Creating graph schema
Creating a data model for a graph database is the critical first step towards creating a schema.
Once the data model is designed and a graph is created, defining the schema for the vertices and edges and their properties is the next step in creating a graph database.
Gremlin-Groovy is the language used to create scripts;
Gremlin-Groovy is packaged with the Apache TinkerPop engine, and can be used with either DataStax Studio or the Gremlin console (dse gremlin-console
) installed with DataStax Graph.
Before creating schema, create a graph. If you are reusing a graph that you previously created, drop the graph schema and data. The general order of creating schema is to:
-
create any user-defined types (UDTs) that will be used in vertex or edge labels
-
create the vertex labels along with vertex properties
-
create the edge labels along with edge properties
-
create or analyze and apply indexes for either vertex or edge labels
Both vertex and edge labels can have properties of any UDT or standard data type. Graph data types and CQL data types are identical. Property names are assigned as CQL table columns, as vertex labels are stored one per table, as are edge labels. Property names are not global in nature. Properties will be used to retrieve selective subsets of the graph and to retrieve stored values in graph queries. Properties can be used to either pinpoint a particular vertex or edge as a starting point for a graph traversal.
Meta-properties, or properties of properties, can be stored in collections (set, list, map), tuples, or UDTs.
Indexing these properties can facilitate graph queries that use the data stored in such data types.
Collections, tuples and UDTs can be nested, and the frozen
keyword can be used.
Vertex and edge labels can be checked for prior existence before creation using ifNotExists()
.
Vertex and edge labels can include a partition key that identifies on which partition the vertex label table will be located.
To faciliatate ordering within a partition for either element, clustering columns can also be specified.

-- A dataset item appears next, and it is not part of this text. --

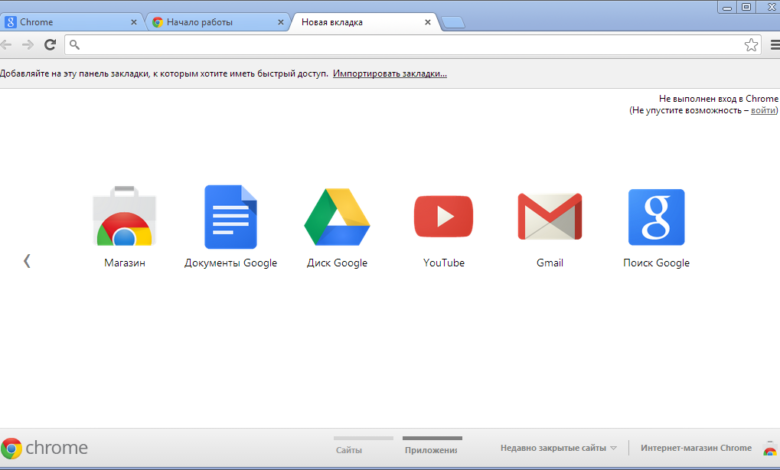Click the reload page icon
Image resolution: width=780 pixels, height=470 pixels.
pos(49,45)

There are limitations to the number of CQL tables, and thus the number of vertex and edge labels that can be implemented in a single graph.
The limitations are predicated by the limitations of the number of CQL tables Cassandra can practically handle.
Indexing plays a key role in graph traversal processing. Three types of indexes can be defined for both vertex and edge labels: materialized view, secondary, and search. See the section on indexing for a more thorough discussion of indexing.
Schema can be added and dropped after initial creation. Like any database, this feature is useful during development, but doing such manipulation during production can affect data continuity.